Pictured: the Legendary Pink Dots albums "Under Triple Moons," "Prayer for Aradia," and "The Maria Dimension." Nope, nothing witchy or magical here, nosiree. Move along, nothing to see here...
Pictured: the Legendary Pink Dots albums “Under Triple Moons,” “Prayer for Aradia,” and “The Maria Dimension.” Nope, nothing witchy or magical here, nosiree. Move along, nothing to see here…
Today’s subject is… well, hard to explain. See, there’s this band called The Legendary Pink Dots, and they’re English, only they all live in Amsterdam, except the ones who don’t, and their lead singer is this guy named Edward Ka-Spel, and he also writes and performs under his own name (and a handful of pseudonyms), as well as being one-half of a side project with one of the Skinny Puppy folks, and all of these projects sound nothing at all like any of the others, or even like themselves from one song to the next, except they kinda do, and the whole thing is terribly confusing and made no less so by the fact that these projects between them have released something like a thousand albums, not counting the singles and limited-edition releases and cassettes sent by carrier pigeon to an abandoned Cold War listening outpost somewhere on the border of Poland…

Okay, wait. Let me catch my breath a moment, and we’ll try again.

So. There’s this guy, Edward Ka-Spel. He’s something of a poet-songwriter, in a very English, very post-Syd-Barrett kind of way. He co-founded a band called The Legendary Pink Dots in 1980. They started out as a gloomy, gothy-synthy-new-wave kind of band, albeit with some fairly odd lyrics. Some bands start out a little strange, then normalize as their fan base grows. The Dots went entirely in the other direction: their faintly conventional music got odder and odder as time went on, incorporating elements of psychedelia, jazz, industrial, ambient, noise, and general avant-garde weirdness. At the same time, Ka-Spel’s lyrical concerns grew ever more obscure and whimsical, aided and abetted by a distinctive vocal style which lends even the most innocuous phrase an air of surreality, or of menace. This style and subject matter carries over into his solo work and side projects, including The Tear Garden, his aforementioned collaboration with cEvin Key of Skinny Puppy1.

All of this can be a little unsettling to hear for the first time, or the five-hundred-and-first time. It’s even more unsettling when one gets past his odd voice, by turns charming and creepy, only to realize that the chamber-music-meets-synthwave one has been enjoying depicts a scene of pagan ritual from an imaginary Hammer horror film…

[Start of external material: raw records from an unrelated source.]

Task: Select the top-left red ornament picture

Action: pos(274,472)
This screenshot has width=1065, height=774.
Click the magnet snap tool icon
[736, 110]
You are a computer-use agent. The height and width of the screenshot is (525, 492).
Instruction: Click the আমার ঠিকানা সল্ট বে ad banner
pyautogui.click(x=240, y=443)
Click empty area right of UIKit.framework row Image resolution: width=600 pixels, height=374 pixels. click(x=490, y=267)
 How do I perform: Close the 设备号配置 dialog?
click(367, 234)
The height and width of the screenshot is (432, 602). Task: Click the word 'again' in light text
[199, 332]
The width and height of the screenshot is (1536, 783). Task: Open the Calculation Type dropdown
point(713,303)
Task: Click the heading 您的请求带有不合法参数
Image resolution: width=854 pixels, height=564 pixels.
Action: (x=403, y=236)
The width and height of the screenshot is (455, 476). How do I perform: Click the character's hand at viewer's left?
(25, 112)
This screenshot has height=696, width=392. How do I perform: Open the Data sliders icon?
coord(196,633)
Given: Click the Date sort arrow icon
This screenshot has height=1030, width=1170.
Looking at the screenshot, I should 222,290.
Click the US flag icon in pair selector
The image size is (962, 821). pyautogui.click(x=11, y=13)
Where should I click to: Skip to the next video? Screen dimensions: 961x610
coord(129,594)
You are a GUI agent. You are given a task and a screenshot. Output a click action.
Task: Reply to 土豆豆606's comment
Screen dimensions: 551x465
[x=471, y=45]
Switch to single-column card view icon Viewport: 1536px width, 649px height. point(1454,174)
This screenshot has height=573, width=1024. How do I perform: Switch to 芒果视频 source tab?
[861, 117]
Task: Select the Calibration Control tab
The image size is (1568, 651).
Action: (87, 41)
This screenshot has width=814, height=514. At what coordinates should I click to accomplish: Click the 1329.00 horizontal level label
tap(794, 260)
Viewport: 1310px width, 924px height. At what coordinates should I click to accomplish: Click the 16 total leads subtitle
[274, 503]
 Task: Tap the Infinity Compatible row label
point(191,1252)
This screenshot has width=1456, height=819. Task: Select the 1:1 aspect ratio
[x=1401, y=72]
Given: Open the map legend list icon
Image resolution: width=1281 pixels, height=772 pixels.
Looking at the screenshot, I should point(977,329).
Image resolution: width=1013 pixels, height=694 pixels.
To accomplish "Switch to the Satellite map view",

“We gather in a strict formation, hold hands in a circle
and at twilight we all walk around the stones.
Spirits dance, and bodies roll, hallucinations curtsey
as the river priestess consecrates the bones.”
—”Casting the Runes,” from Any Day Now

…or that the moody ambient piece he’s intoning is, in fact, a mournful paean to Lilith, the Mother of Monsters…

“And somewhere spiteful spirits laughed at her – the last survivor.
Because she’d always been alone, she’d always be alone”
—”Lilith,” from The Maria Dimension

…or that the multi-part, multi-genre, avant-garde suite battering one’s ears and sense of musical decorum is titled “Prayer for Aradia.”

At a certain point, Ka-Spel’s imagery begins to come into focus, and his metaphorical language starts making an elliptical kind of sense. His lyrical dreamscape draws in equal, gleeful measure from a variety of esoteric sources—Qabalistic apocrypha, Marian Anglo-Catholicism, the Tarot, the Book of Revelation, modern occultism, and English pagan traditions as filtered through late-1960s folk horror—blended together with observations of daily life, filtered through a psychedelic lens. On the subject of psychedelia, drug references are not uncommon in Ka-Spel’s lyrics, though substance use is neither glorified nor reviled. It is merely observed, without judgment. The end product is an artistic perspective which manages the curious, paradoxical feat of being at once grounded in the quotidian world and suffused with the numinous and magical, the transcendent and the immanent brought together in the rude tangible matter of reality. In Ka-Spel’s artistic world, mythic icons stand shoulder-to-shoulder with the ghosts of our pasts, or the demons of our present, and a harrowing nightmare can be dispelled with a wry aside and a wink to the listener. Here, magic is as obvious as breathing and as elusive as hope, as insidious as despair and as cheerful as a child’s game.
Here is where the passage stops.